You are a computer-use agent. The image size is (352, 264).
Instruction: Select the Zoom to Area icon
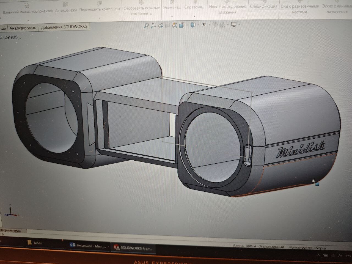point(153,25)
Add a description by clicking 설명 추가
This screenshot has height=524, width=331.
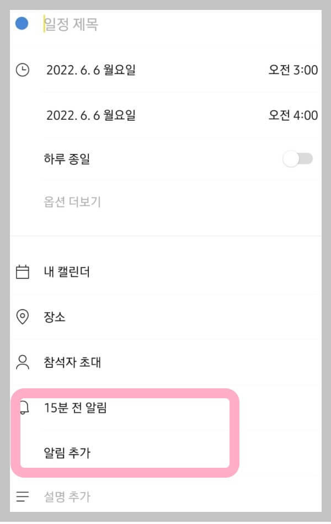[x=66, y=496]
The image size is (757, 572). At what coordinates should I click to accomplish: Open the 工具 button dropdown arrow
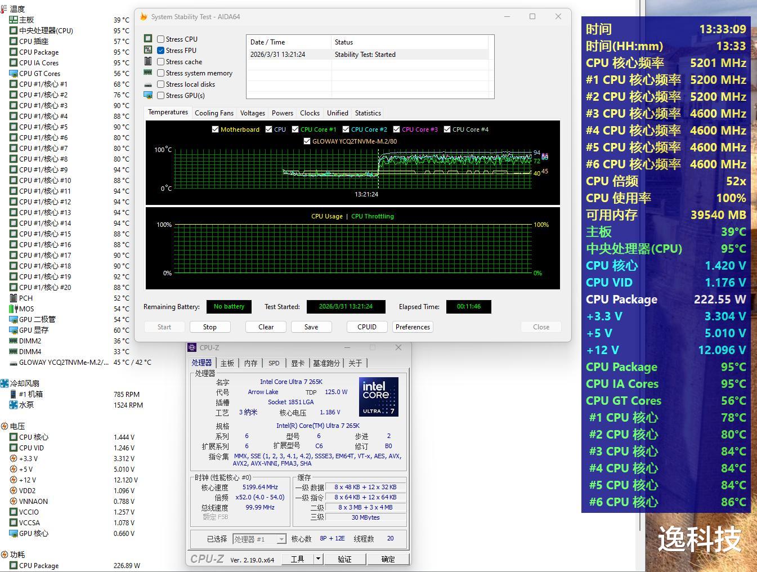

::::::::

_Your instructions_:
Lay out the listing above as a numbered list, one line per item, leaving out blank lines and the pictures.

_Response to the task_:
1. You are a computer-use agent. The image size is (352, 264).
2. Instruction: Select the Zoom to Area icon
3. point(153,25)
4. Add a description by clicking 설명 추가
5. This screenshot has height=524, width=331.
6. [x=66, y=496]
7. The image size is (757, 572). At what coordinates should I click to accomplish: Open the 工具 button dropdown arrow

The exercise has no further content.